*The task*.
Set down every line from the one containing "Select the green top color bar segment" through the last line of the records below, exactly as written, and leave out the pictures.

*Excerpted records*.
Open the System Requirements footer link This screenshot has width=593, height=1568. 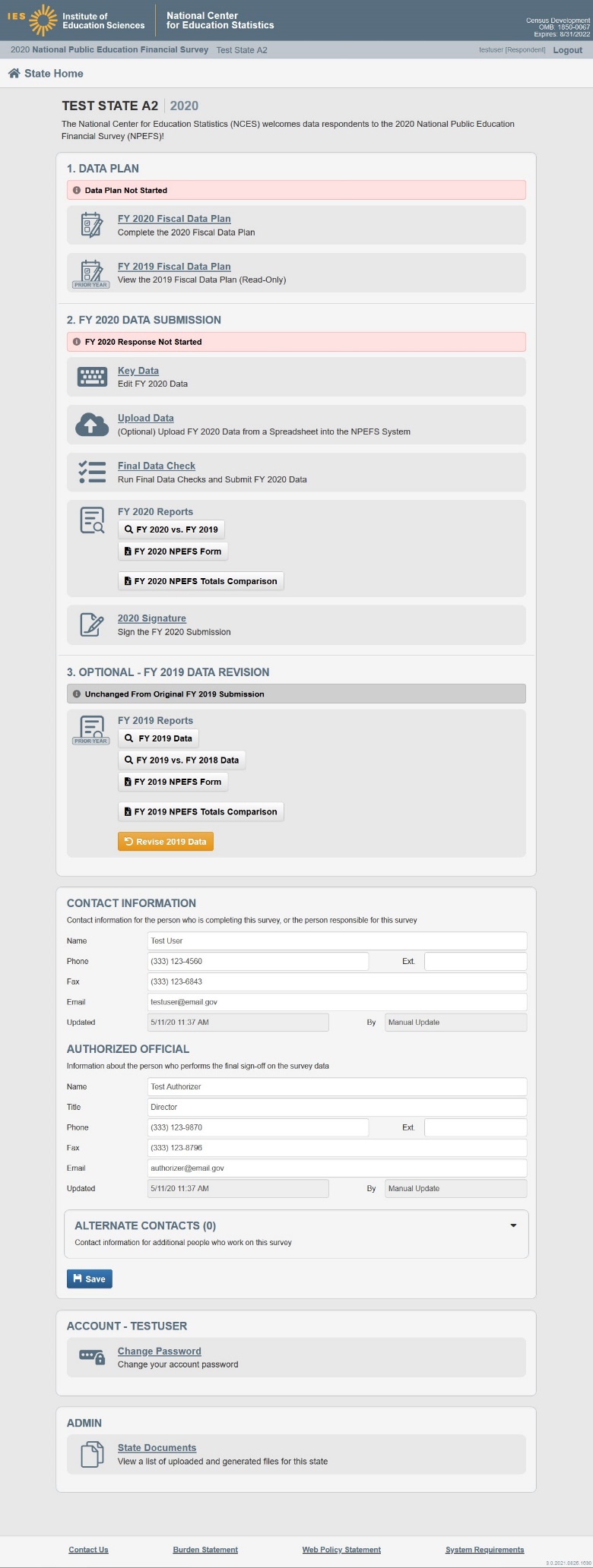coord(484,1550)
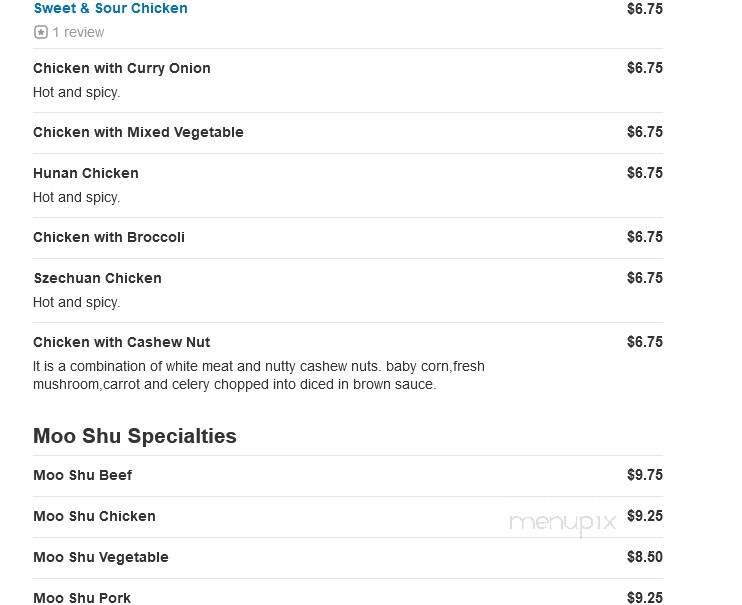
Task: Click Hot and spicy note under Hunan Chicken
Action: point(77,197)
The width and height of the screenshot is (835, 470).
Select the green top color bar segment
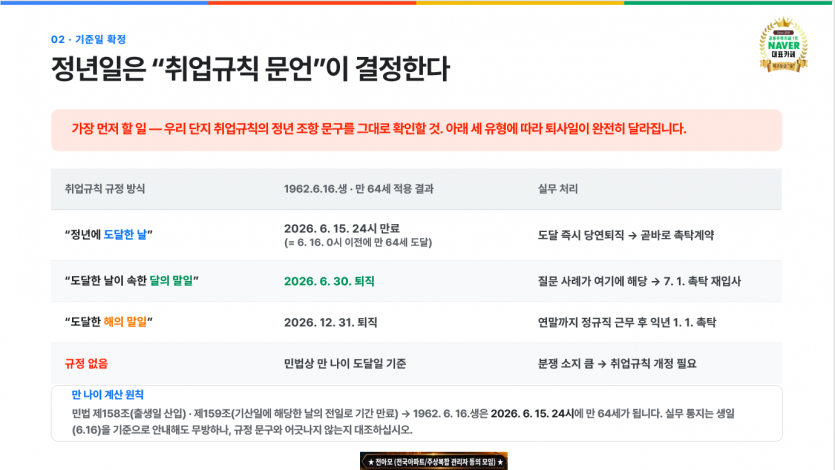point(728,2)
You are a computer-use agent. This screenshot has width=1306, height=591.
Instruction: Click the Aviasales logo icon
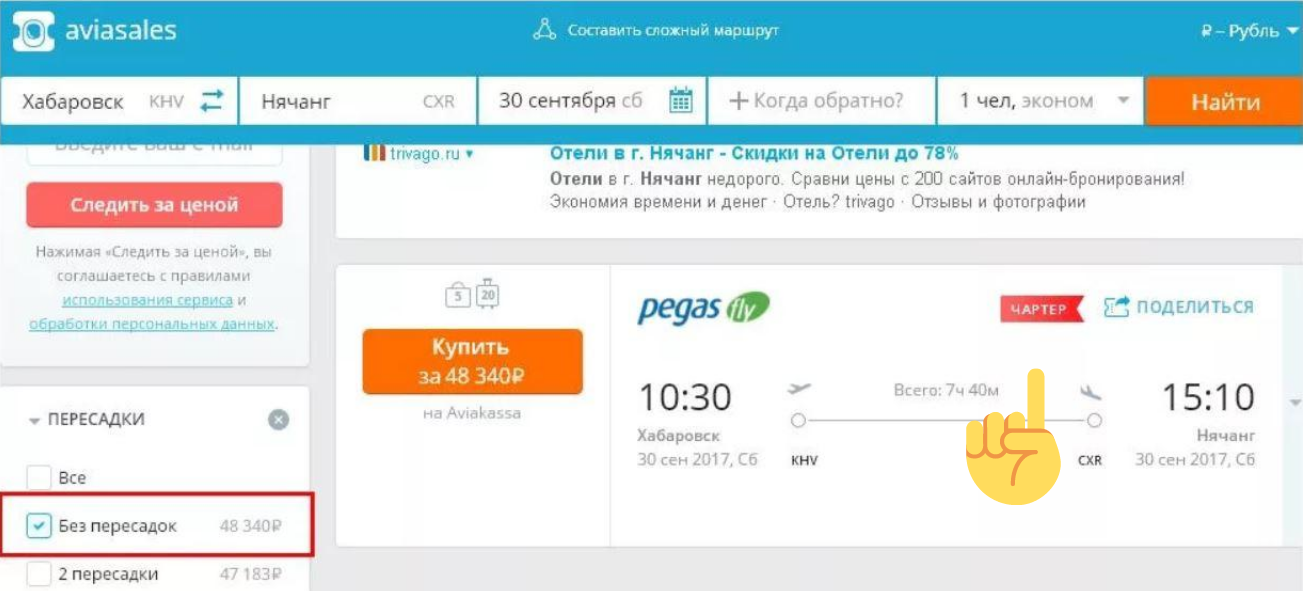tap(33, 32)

*Result*.
Select the green top color bar segment
point(728,2)
You are a computer-use agent. This screenshot has width=1306, height=591.
Instruction: Click the Aviasales logo icon
tap(33, 32)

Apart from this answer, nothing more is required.